No question, I know he needs to go. And in fact, I encouraged him to go from the moment we heard about the accident. This is family and you do what you need to with family. The only reason I’m not going is because I would not be of much help and would likely be in the way. But I’ve done everything I could from here to help, and now I have to let him go. I’m afraid something will happen to his plane, or that he’ll get hurt while he’s down there, or that they’ll have trouble on the long drive home. I’m trying so so hard to not get to a place where fear is all I feel. It’s very very likely they will be successful on their trip and return home without any issues. It is very very likely I will be fine while he is gone, and survive the two nights without anything but some stress.

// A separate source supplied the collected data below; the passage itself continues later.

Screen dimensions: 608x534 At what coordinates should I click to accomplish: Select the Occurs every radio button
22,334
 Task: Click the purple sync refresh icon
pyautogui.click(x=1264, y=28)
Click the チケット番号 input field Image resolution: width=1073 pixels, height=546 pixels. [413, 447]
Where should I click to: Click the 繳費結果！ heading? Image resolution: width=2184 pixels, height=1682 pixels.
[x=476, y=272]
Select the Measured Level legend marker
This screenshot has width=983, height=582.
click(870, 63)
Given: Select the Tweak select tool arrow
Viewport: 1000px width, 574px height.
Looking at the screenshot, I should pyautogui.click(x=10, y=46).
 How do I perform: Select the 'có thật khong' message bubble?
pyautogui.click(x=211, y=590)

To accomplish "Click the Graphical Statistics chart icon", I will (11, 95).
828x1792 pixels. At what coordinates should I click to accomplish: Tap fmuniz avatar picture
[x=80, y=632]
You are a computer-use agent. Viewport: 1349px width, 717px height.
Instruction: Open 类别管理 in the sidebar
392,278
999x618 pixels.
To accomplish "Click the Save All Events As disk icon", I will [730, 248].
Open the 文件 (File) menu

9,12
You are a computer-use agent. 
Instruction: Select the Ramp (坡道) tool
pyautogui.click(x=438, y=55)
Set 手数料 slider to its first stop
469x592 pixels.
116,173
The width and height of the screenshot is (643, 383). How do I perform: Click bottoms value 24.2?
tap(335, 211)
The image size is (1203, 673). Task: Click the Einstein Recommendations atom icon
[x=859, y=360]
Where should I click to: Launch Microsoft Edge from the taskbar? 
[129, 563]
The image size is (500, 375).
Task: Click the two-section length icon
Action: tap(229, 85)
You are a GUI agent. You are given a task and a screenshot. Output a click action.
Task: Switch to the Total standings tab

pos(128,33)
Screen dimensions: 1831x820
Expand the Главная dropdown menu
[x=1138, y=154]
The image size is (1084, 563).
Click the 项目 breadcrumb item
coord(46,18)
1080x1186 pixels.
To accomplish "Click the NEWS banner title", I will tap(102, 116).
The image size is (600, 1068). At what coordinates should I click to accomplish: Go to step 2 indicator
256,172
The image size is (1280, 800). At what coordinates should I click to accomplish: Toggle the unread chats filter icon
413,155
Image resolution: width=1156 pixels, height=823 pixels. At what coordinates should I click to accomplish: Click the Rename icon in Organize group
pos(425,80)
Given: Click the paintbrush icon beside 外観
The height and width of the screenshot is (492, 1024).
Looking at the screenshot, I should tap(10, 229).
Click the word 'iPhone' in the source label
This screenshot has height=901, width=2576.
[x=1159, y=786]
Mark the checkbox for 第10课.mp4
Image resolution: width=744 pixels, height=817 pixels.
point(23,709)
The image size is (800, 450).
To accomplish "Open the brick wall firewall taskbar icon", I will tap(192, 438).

On Monday I’m going to be taking care of our dogs, plus my parents’ dog because they are out of town until late Monday night. That’s stressful enough. But then when Hub gets home, we’ll be taking in my in-laws’ dog until they get back into town, which could be two or three days, or two weeks. The dog is a smaller dog, accustomed to living with her buddy but not with bigger dogs like we have. Also, she’s kind of grumpy in general and doesn’t know us all that well…and has never been to our house at all. In addition, she’s known to be an escape artist, so she’ll have to be on a leash out the yard all the time. And guess who will be having to deal with her all day while Hub is working? Yeah, me. So on Hub’s return–which will be a relief to me–I’ll be getting new stress with this poor pup. I really do feel for her, she’s lost her life-time companion in a terribly traumatic event and has been shuffled to the pound, then to a relative’s home in Florida temporarily, and then will be on another long car ride and brought here to strangers and a strange house. But for sure it’s going to be tough on me. *sigh* I don’t even feel like Hub’s return is going to bring relief, but instead more stress. I mean, YES I want him home, so no question there…but the stress of having this dog is going to be difficult. We have no crate for her, we can’t leave her free in the house at night because she has no experience here…so we’re not sure what to do. At worst we can contain her in the bathroom area where we tried to contain Butthead at night…and at least she’s small enough to not be able to jump over a baby gate once we have her in there. But I also have physical therapy and I have no idea where to contain her at that point unless we can borrow a crate from someone. I’ve already asked our trainer if she knows anyone who could lend us one and she’s asking around, but I hate to have to go buy a crate for 2 or 3 days. Arg.
I hope I am able to handle the next couple of days. I am so not looking forward to it. I did go out and borrow loads of books from the library to make the time pass faster. And I have some online games I can play that will keep me mostly occupied. But still… I know I won’t sleep at night alone in the dark, and I’m not sure I’ll be able to sleep during the day (I am not a good napper, for sure), so I have sleep deprivation to look forward to.
I might be blogging a lot. Not a bad thing, considering I have only two blogs set to post. I do have stuff to blog about…some changes happening that I can share. And some drafts I have waiting to be completed…but sometimes when I need to be distracted, I just can’t distract myself. I might end up sitting and worrying and fighting off anxiety the whole time. We shall see, I guess.